Students test one way to combat extreme heat in Philadelphia

In fall 2024, a team of undergraduates in the Composto Soft Matter Laboratory (Composto Lab) launched a cross-disciplinary project testing the efficacy of a pavement coating designed to reduce surface temperatures in neighborhoods affected by extreme heat. Nafisa Bangura and Angelica Dadda, both third-years in the School of Engineering and Applied Science (SEAS), took the lead this summer as part of the Penn Undergraduate Research Mentoring Program (PURM).

The CoolSeal project—kickstarted by a grant from Penn’s Environmental Innovation Initiative to Russell Composto, professor of materials science and engineering in SEAS and Penn’s vice provost for undergraduate education, and Kristin Field, director of education at The Internet of Things for Precision Agriculture—involves collaborators from SEAS, the City of Philadelphia’s Office of Sustainability, and the Weitzman School of Design. Pioneered by third-year Julia Chiang and fourth-year Colby Snyder, this project to help address urban heating aligns with Penn’s strategic framework In Principle and Practice by promoting multidisciplinary pursuits, supporting local communities, and leading on pivotal climate-related challenges.

“This is a great opportunity to connect our students to a real-world problem around urban heat mitigation—and it’s also cool science,” says Composto, who served as PURM faculty mentor for the CoolSeal project.

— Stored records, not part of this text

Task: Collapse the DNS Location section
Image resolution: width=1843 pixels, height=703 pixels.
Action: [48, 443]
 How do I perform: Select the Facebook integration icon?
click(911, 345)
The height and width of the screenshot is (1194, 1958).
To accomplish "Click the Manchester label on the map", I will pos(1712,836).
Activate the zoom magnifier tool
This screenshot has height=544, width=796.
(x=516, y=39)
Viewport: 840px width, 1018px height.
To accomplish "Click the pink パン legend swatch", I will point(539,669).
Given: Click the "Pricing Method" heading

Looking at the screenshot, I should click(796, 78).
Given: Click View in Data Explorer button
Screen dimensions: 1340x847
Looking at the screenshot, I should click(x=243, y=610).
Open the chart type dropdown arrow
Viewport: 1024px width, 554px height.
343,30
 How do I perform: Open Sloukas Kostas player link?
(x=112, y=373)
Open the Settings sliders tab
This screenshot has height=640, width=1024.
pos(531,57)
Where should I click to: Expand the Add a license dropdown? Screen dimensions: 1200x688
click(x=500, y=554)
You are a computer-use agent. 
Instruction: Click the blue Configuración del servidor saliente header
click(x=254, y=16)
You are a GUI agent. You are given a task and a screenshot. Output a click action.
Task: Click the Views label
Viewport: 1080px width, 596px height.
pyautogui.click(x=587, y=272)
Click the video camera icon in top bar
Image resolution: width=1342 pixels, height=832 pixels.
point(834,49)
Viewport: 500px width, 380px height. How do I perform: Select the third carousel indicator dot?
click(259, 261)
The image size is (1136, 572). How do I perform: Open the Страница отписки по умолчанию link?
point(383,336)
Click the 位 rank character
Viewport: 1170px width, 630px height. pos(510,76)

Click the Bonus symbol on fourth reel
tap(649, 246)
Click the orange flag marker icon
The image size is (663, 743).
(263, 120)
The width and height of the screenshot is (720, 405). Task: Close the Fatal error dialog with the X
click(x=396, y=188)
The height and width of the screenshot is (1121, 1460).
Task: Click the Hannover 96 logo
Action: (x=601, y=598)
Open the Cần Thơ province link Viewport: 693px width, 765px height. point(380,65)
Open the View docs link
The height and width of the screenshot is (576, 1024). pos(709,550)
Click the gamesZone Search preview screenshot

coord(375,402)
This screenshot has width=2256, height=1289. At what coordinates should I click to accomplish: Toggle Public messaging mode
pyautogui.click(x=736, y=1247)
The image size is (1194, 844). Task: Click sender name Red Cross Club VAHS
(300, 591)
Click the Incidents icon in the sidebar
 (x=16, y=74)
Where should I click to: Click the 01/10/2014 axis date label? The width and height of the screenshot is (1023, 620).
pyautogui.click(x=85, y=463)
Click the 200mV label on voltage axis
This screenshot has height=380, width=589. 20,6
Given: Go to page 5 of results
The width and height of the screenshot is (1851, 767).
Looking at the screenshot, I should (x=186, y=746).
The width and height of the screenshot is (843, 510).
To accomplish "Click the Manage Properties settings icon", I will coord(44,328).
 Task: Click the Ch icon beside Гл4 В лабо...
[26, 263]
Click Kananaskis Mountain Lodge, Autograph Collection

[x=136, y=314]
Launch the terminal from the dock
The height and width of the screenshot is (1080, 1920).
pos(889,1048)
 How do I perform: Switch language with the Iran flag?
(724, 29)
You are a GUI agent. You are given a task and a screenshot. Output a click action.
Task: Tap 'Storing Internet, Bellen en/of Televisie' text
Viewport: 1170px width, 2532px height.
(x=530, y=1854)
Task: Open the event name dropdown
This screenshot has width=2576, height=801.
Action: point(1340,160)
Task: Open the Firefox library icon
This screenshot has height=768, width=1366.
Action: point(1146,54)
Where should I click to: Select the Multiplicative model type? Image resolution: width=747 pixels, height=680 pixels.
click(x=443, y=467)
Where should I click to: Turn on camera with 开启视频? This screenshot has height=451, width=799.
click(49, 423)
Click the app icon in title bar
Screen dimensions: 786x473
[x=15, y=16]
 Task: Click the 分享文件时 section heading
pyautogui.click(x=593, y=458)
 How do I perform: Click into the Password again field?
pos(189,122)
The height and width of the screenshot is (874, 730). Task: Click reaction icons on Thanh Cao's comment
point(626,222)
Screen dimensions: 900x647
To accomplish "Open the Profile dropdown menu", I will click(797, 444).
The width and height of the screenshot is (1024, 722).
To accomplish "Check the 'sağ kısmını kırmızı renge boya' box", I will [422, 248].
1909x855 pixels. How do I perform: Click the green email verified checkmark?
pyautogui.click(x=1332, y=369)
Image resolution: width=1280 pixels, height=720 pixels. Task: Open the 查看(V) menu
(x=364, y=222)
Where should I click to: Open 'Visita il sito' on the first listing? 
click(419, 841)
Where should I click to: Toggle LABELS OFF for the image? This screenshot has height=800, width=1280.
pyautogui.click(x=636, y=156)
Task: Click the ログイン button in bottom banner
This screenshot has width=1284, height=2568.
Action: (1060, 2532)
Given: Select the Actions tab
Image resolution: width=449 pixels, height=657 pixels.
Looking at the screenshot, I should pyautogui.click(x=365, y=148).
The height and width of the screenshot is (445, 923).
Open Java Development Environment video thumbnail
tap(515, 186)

PURM, administered by the Center for Undergraduate Research & Fellowships, provides students finishing their first or second year at Penn with a 10-week summer research experience under the mentorship of a faculty member. Bangura and Dadda, along with fellow third-year and PURM participant Dylan York, spent the summer examining the performance of CoolSeal by GuardTop at Hunting Park, a neighborhood in North Philadelphia exposed to excessive heat.

Evaluating CoolSeal for heat mitigation

Over three site visits, the trio collected data on surface and air temperatures—as well as supplementary measurements of wind and humidity—in relation to CoolSeal-treated and untreated asphalt. Zhan Shi, a graduate student at the Thermal Architecture Lab, led by assistant professor of architecture Dorit Aviv, mentored the undergraduate students throughout the summer, and helped them with measurement protocol and data collection to ensure scientific rigor and integrity. During each visit, the students recorded data between 9-10 a.m., noon-1 p.m., and 4-5 p.m. The PURM team found that CoolSeal lowers the surface temperatures of asphalt in Hunting Park.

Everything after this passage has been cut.